From: Scott Tilton (stilton@protoprod.com)
Date: Wed Feb 26 2003 - 18:04:43 EET


Our 2500+ came with one of those old tiny Miytac (sp?) DOS boxes.
It died during the first year of warranty and was replaced with one of the
newer, more modern looking "Wallingford" computers.
 
I seem to remember that as soon as we got the Wallingford DOS box, the time
spent waiting for complex slices to load completely disappeared.
(I had previously had to wait more than a couple minutes on really full
/complex slices)
 
Not that the Wallingford has been completely trouble free. It too was
replaced in the first year of ownership and later on its hard drive failed.
 
 
 
Scott Tilton
 
 
-----Original Message-----
From: Miller, Michael W [mailto:michael.w.miller@boeing.com]
Sent: Tuesday, February 25, 2003 8:02 PM
To: Rapid Mailing List
Subject: RE: SLS problem follow on
 
I've encountered plety of failed builds on my sls2000 where it just "up and
dies". I have noticed that large numbers of parts on a layer and complex
cross-sections requiring lots of laser-ons and laser-offs drove up the
incidents of computer lock. Using outline also increased chance of failure.
Nasty builds that required almost a minute just to load the scanner are also
prone to this.
 
Question: Are the newer machines (2500, pluses, and Vanguards) more
reliable?
 
 
Disclaimer: Engineer and out the other!
Experience is something you get right after you need it.
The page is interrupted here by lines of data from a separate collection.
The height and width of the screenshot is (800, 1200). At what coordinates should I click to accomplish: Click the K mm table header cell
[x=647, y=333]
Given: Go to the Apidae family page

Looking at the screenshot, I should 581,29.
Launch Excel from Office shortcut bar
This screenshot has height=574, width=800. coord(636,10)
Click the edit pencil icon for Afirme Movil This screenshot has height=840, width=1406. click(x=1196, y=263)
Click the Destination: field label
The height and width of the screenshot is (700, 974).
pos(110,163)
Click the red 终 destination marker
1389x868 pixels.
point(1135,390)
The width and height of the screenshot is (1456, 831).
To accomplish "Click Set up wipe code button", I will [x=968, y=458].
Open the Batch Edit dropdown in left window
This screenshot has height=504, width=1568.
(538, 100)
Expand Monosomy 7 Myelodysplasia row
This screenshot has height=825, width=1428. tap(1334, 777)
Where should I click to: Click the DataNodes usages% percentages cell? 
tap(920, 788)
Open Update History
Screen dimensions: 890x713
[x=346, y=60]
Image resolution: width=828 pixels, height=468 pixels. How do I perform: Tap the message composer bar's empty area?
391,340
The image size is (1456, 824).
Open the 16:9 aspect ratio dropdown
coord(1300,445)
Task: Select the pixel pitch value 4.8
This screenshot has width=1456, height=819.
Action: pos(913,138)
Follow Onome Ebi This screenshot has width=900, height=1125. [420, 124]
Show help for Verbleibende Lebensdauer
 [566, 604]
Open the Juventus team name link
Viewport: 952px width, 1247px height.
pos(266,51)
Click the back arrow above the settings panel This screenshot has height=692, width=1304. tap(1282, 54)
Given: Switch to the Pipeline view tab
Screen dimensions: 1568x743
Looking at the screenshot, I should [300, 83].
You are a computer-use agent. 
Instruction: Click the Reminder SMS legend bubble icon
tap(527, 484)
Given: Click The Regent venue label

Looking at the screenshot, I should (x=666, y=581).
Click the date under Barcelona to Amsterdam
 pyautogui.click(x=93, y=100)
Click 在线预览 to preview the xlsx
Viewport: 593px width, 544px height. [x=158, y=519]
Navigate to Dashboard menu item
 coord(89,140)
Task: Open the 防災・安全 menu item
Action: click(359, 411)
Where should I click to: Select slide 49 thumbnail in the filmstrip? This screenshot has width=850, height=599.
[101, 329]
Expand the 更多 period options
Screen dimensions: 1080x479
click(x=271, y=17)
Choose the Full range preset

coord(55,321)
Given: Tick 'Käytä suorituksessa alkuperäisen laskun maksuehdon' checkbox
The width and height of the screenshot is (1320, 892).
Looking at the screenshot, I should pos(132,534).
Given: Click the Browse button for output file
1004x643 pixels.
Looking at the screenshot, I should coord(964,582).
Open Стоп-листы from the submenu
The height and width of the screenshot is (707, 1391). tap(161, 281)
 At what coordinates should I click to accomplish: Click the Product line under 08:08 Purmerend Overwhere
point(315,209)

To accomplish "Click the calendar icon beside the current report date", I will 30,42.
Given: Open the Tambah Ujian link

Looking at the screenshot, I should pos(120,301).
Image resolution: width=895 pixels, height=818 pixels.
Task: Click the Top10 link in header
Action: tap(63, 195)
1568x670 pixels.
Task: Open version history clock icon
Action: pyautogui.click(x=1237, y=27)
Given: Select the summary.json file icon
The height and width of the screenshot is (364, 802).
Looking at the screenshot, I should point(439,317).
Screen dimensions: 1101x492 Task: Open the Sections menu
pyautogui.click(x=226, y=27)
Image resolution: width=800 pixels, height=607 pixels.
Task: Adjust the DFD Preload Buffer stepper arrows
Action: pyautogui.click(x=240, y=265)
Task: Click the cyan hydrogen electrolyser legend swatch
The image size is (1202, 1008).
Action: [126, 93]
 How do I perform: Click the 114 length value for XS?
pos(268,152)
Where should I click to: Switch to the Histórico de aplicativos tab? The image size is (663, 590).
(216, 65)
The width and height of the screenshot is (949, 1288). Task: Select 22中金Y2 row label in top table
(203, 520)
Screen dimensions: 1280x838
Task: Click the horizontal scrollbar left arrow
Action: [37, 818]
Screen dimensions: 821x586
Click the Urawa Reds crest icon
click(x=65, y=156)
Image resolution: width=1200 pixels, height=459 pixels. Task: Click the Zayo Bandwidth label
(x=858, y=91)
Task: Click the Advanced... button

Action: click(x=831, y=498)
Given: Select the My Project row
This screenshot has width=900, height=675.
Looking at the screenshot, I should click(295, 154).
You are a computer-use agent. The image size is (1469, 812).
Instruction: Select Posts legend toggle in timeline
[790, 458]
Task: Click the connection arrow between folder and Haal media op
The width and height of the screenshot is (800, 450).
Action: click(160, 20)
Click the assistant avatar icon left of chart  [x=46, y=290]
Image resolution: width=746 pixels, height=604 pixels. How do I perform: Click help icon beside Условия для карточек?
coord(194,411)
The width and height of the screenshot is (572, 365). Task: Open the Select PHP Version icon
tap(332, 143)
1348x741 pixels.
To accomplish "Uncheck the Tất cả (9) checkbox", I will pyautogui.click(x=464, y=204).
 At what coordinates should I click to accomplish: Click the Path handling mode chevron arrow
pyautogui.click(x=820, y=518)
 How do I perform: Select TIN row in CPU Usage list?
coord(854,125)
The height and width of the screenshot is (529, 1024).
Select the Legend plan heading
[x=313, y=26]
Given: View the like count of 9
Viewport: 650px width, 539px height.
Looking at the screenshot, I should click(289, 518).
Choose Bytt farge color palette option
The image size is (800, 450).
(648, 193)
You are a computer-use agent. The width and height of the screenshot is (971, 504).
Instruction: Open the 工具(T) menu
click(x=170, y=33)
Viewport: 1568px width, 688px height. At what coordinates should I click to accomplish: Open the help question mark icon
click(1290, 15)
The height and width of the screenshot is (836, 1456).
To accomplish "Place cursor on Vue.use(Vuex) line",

Michael W Miller (michael.w.miller@boeing.com) 206-655-3289
The Boeing Company M/C 45-17 66-ZA-2320
Rapid Product Manufacturing 655-4366 Lab 655-4365
-----Original Message-----
From: Scott Tilton [mailto:stilton@protoprod.com]
Sent: Tuesday, February 25, 2003 7:51 AM
To: 'Brian Caulfield'; Rapid Mailing List
Subject: RE: SLS problem follow on
I ran into the "maximum number of parts" issue a long time ago.
 
I had large arrays of very small parts and after the machine crashed
(stalled, whatever you want to call it) I sent the info to 3D systems. (or
was it still DTM?)
 
Anyway, the techies quickly got back to me and told me I had WAY too many
parts being built simultaneously.
 
If memory serves correctly, they recommended that I limit things to 64 parts
being scanned on any one build layer. 32 if outline was turned on.
 
So now I have resorted to setting up the array of parts and then using the
"combine to one STL" tool.
It seems to work okay I guess. Although I'd still prefer that each part
fill and outline individually.
 
 
I remember being irritated at the time it happened.
I thought that sort of information should have been shared during training
or explained somewhere in the documentation.
There's no way I was the first person to ever come across that problem.
 
But then that sort of thing has happened more than once, so it doesn't faze
me anymore.
 
I've had builds stall for HOURS before, but haven't had the powder melt or
burn.
I wonder what caused your machine to get so hot to burn things up.
 
Good luck
 
Scott Tilton
 
 
-----Original Message-----
From: Brian Caulfield [mailto:brian.caulfield@nuigalway.ie]
Sent: Tuesday, February 25, 2003 10:09 AM
To: Rapid Mailing List
Subject: SLS problem follow on
 
Hi guys,
    Thanks for all the responses, there are alot of good heads out there!
Just to ellobrate more the error message that I saw was " Insufficient
Scanner Command". The N2 levels were fine. What is the maximum number of
parts that can be built at one time on the machine does anybody know? I was
building a large number of test specimens and I am wondering whether this is
the cause, but I made a built previous to this with simialr settings and
part numbers and everything was fine. I was building part out of Duraform.